Ultimately, our goal is to help customers succeed. Whether it's with MOBIE today or BILLIE tomorrow, everything we do is guided by the question: Are we enabling our users to do something they couldn’t do before? If the answer is yes, then we're doing our job right.

At the 10,000-foot level, it's about improving speed, sensitivity, and specificity. When you're aiming for the highest quality analytical results, you want accurate quantitation, rapid throughput, low detection limits and confidence in what you're measuring. Specificity is key—it’s what allows you to say, “I know this is exactly what I think it is.”
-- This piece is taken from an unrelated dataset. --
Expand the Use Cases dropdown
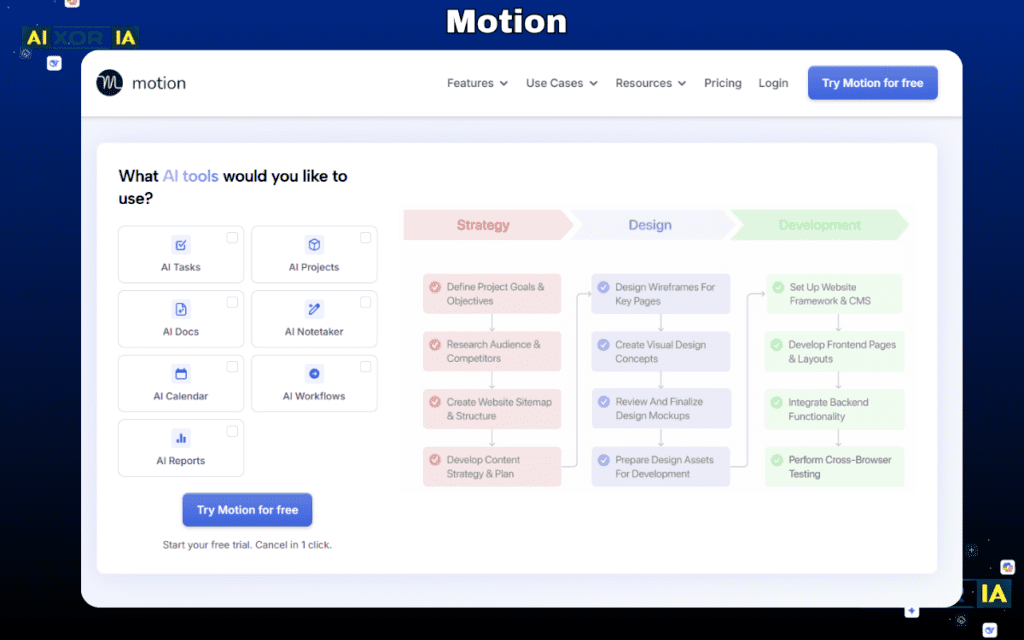Image resolution: width=1024 pixels, height=640 pixels. [561, 83]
In terms of BILLIE and our operation mode, it's about delivering the highest quality analytical results. And in the proteomics world, that means speed, sensitivity, specificity and more accurate quantitation – and not having to make sacrifices for one over the other.

I'll just add that, in the proteomics space, over the past 5–10 years there has been this explosion in capabilities. Mass spectrometry can now do things that were unimaginable a decade ago, and it’s unlocked the potential to extract deep biological insights. Researchers are no longer just asking what proteins are present, they’re designing studies to tackle major disease questions, and that often means analyzing thousands of samples.

To do that, they need higher throughput and better efficiency than current instruments can provide. BILLIE is designed to meet that next level of demand. Scientists are looking for what's next—and this is it.